INPUT MATERIAL
BEGIN

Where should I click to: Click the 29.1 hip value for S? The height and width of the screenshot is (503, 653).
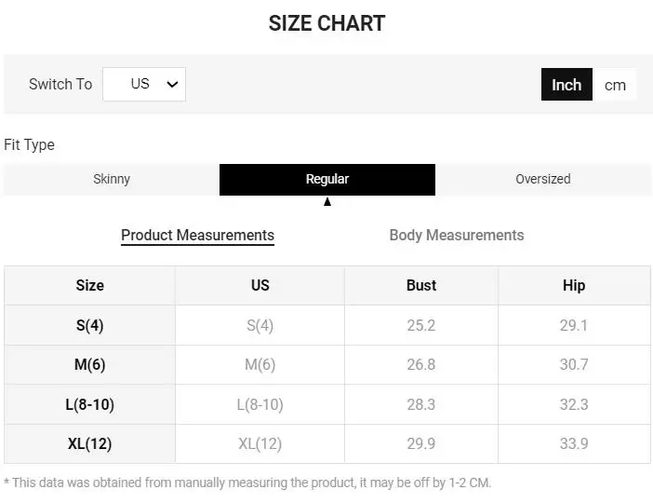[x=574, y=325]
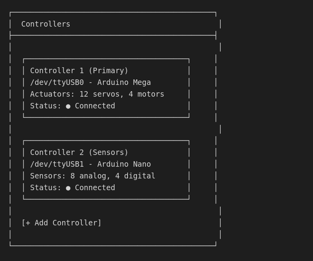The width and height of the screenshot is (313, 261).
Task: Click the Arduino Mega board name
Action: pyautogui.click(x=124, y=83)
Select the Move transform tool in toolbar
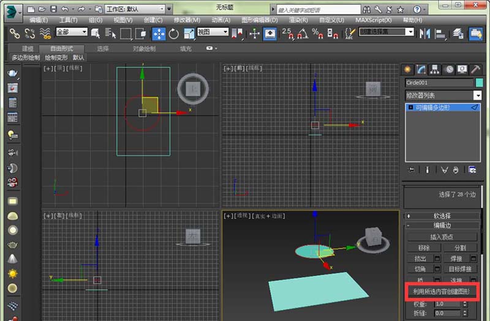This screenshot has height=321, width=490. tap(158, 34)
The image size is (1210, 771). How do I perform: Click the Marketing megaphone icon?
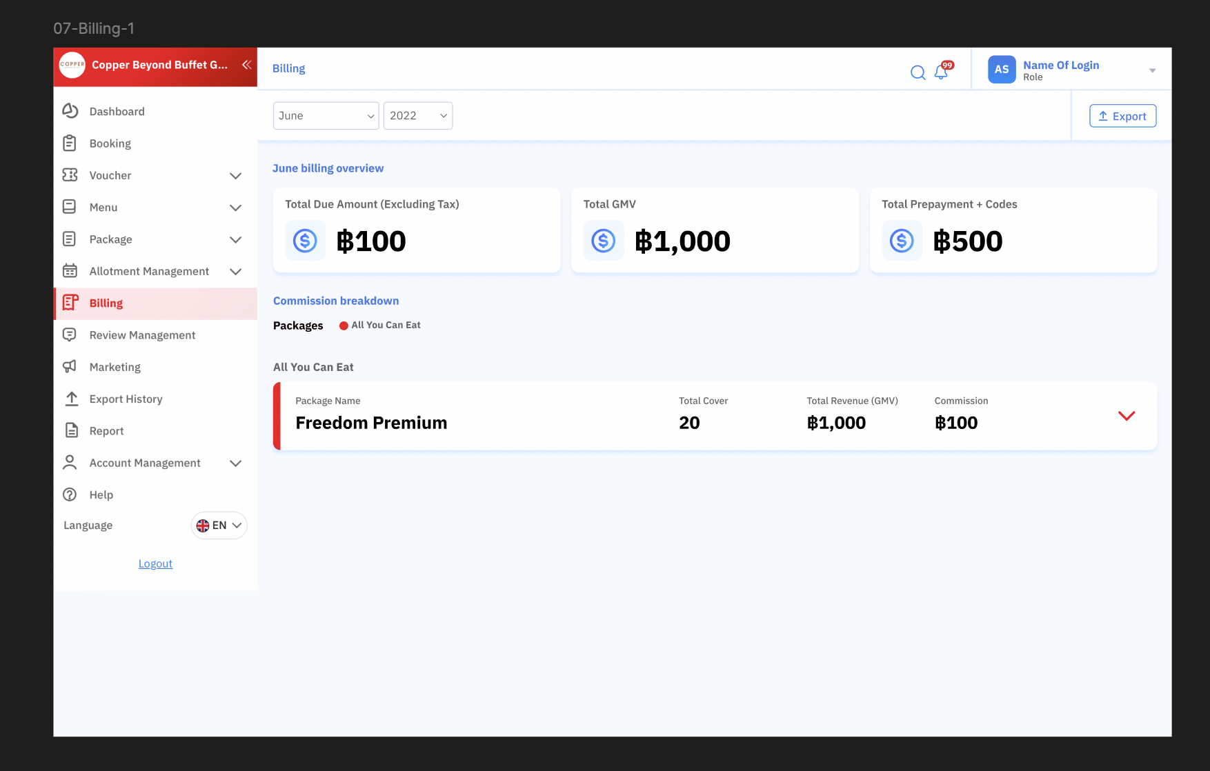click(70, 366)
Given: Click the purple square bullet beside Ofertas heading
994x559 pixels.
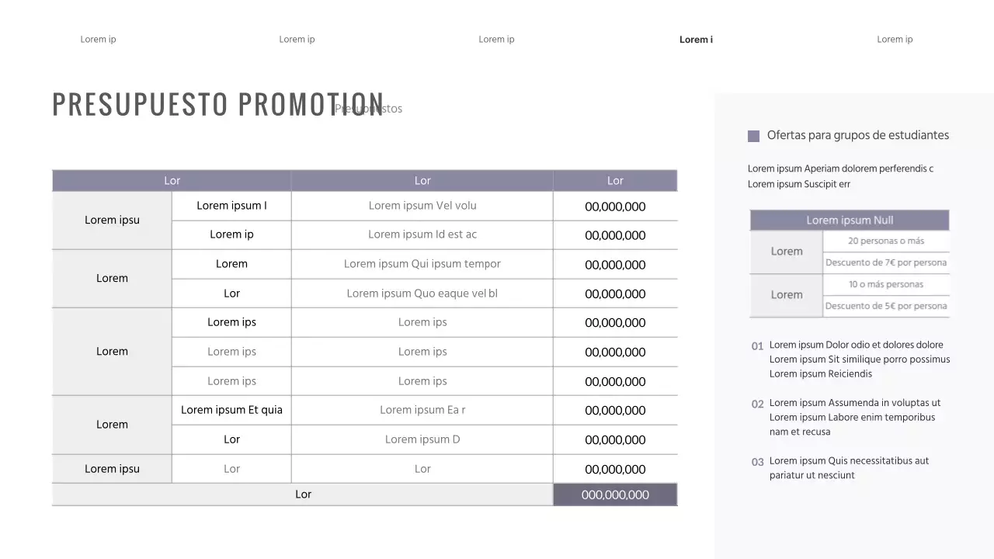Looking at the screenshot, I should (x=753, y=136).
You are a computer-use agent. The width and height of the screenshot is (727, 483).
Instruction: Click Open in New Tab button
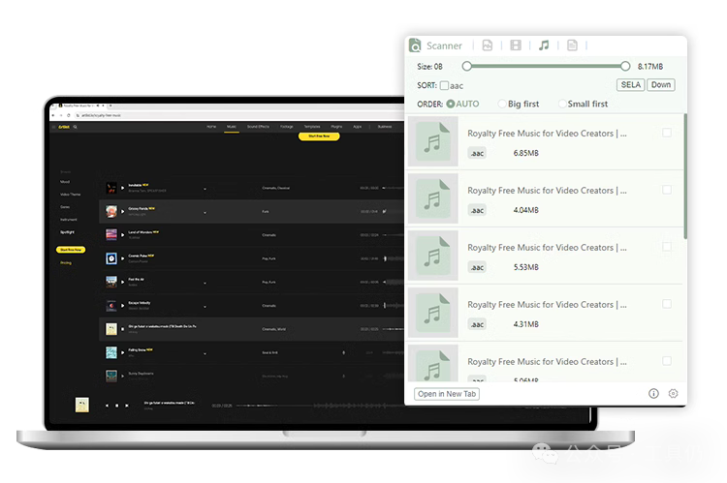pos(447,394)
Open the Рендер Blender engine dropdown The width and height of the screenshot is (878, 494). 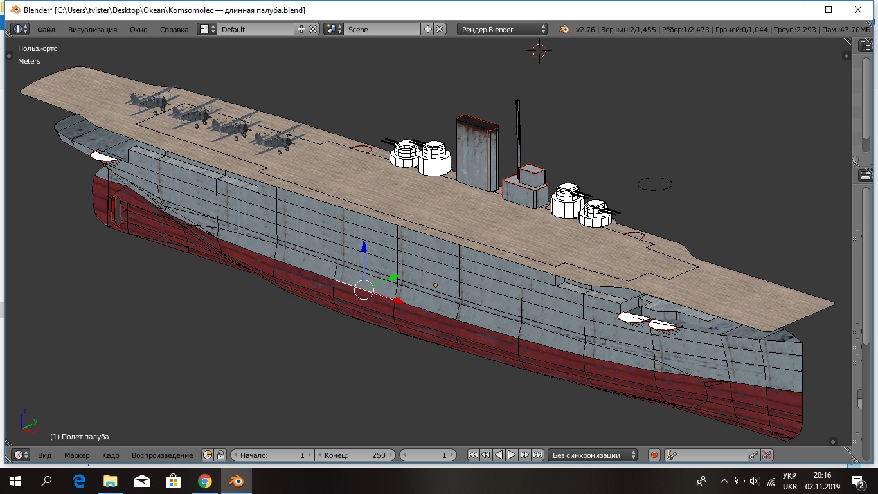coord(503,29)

END
BEGIN

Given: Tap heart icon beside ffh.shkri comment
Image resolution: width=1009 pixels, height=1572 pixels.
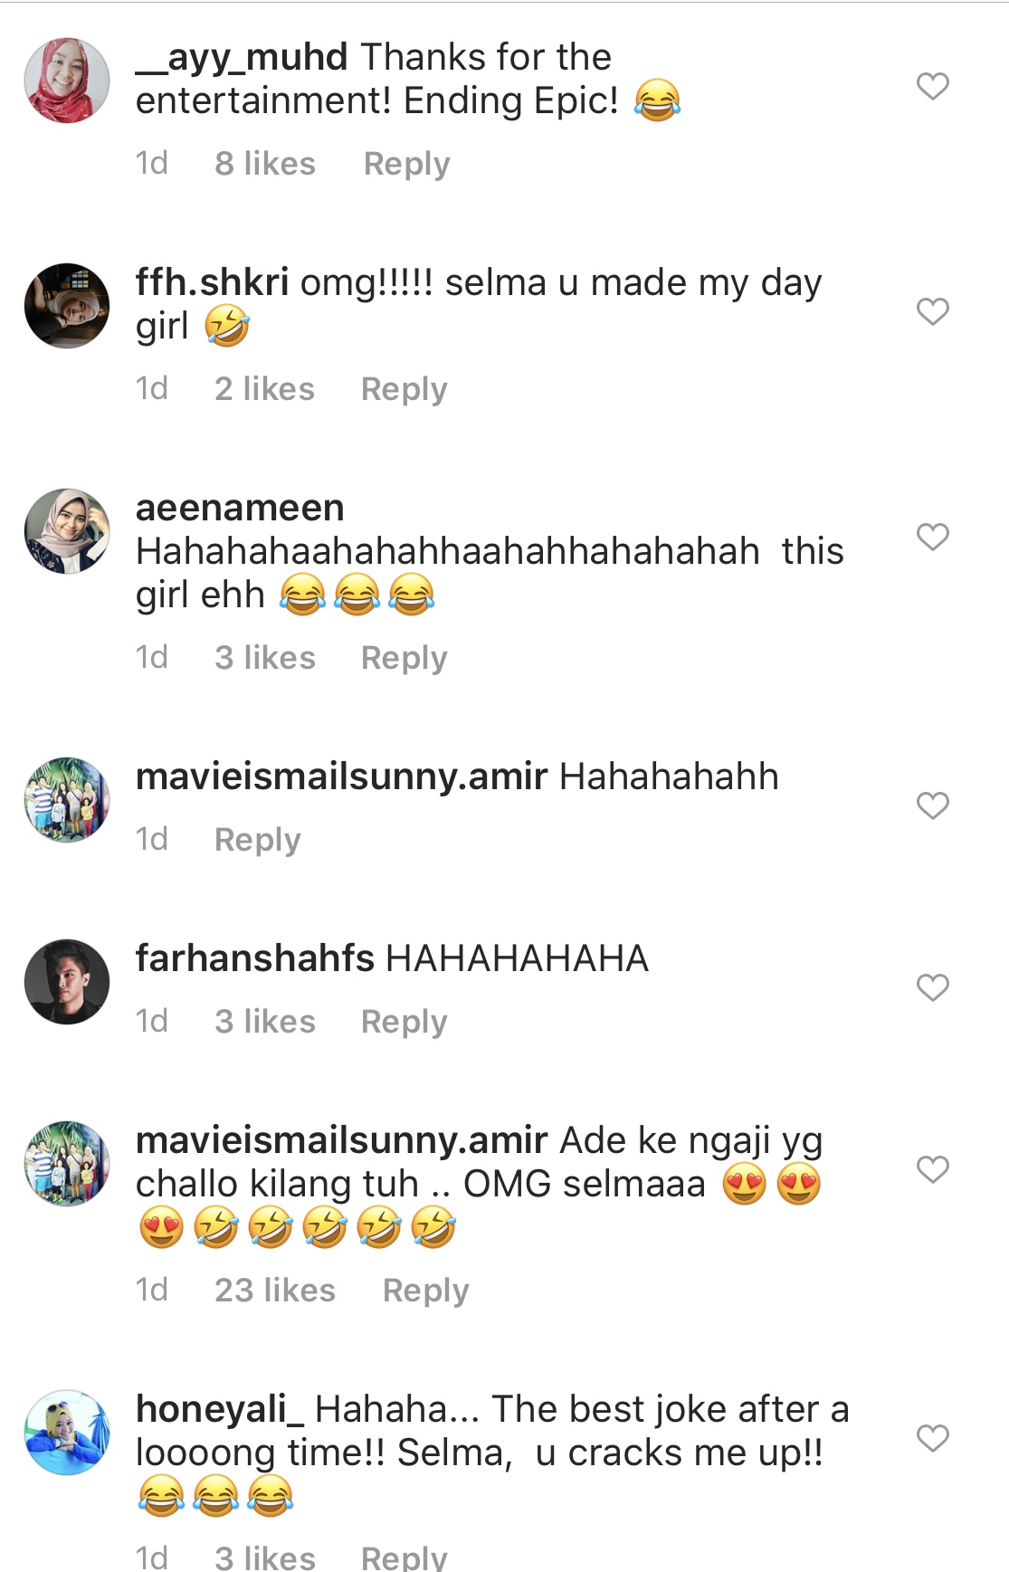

END

Show all lines from the listing above in which "Given" appears.

EXERCISE OUTPUT
Given: Click the purple square bullet beside Ofertas heading
Given: Tap heart icon beside ffh.shkri comment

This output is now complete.